# evaporated milk substitute?



## opus88 (Jan 7, 2007)

Hi, Gang!

I'm not a cook or chef or even someone who enjoys being in the kitchen. But I got a wild hair and am trying a recipe that calls for evaporated milk. I don't have any, and I'm partway through the recipe! (Thought I had some, but evidently not.)

What can I use instead?


----------



## eric (Jan 7, 2007)

1/2 a cup of evap milk = 1 cup of regular whole milk


----------



## opus88 (Jan 7, 2007)

All I have is skim, and not much of it. Would I need to add more flour or some such thing to make it thicker?

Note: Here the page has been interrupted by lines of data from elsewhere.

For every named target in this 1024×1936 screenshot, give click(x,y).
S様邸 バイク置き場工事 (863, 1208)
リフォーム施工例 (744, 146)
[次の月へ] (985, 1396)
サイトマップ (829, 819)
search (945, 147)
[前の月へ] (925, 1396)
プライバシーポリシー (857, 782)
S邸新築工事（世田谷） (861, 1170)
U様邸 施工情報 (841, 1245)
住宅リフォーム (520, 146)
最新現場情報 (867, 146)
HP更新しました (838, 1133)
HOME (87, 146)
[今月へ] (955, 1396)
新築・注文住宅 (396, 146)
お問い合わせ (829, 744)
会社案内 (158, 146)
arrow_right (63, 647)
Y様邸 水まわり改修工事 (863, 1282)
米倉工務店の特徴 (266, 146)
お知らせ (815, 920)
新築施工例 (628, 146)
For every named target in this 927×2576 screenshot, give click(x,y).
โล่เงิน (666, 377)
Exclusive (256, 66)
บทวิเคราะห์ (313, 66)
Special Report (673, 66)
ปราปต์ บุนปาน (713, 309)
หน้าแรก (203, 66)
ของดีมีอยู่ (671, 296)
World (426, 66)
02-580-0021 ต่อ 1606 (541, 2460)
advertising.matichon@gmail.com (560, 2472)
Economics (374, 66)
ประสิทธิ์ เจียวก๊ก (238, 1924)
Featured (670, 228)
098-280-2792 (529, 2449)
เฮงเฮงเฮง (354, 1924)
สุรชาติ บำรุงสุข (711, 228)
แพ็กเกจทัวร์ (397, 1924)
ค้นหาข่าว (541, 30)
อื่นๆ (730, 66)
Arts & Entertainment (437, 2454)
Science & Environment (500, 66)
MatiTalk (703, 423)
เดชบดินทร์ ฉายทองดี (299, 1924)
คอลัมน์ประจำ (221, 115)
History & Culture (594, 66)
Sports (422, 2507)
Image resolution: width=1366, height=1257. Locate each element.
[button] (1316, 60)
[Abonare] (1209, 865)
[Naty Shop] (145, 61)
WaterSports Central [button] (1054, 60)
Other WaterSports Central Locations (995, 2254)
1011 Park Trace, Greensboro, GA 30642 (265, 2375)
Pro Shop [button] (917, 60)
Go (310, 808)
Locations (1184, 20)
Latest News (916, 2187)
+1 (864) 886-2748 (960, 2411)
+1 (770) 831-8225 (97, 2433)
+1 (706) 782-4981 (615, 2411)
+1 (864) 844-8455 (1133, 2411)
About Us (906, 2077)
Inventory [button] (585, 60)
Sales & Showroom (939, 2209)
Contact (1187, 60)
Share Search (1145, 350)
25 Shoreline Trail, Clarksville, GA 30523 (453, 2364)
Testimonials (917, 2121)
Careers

I do have coconut milk - would that work just like the whole milk?


----------



## Katie H (Jan 7, 2007)

opus88 said:
			
		

> Hi, Gang!
> 
> I'm not a cook or chef or even someone who enjoys being in the kitchen. But I got a wild hair and am trying a recipe that calls for evaporated milk. I don't have any, and I'm partway through the recipe! (Thought I had some, but evidently not.)
> 
> What can I use instead?



Here's what I do:

*EVAPORATED MILK*​ (Makes about 1 cup)​ ​  1 cup water
  2/3 cup powdered milk

  Combine and stir until powdered milk is completely dissolved.  Refrigerate.


----------



## opus88 (Jan 7, 2007)

Bummer - I don't have any powdered milk either. (I don't have an ordinary person's pantry, obviously!)

I went ahead with the coconut milk. Since I'm making a pumpkin pie, it should be really good with it. It's in the oven now. Keeping my fingers crossed . . .

Thanks to both of you for your help!


----------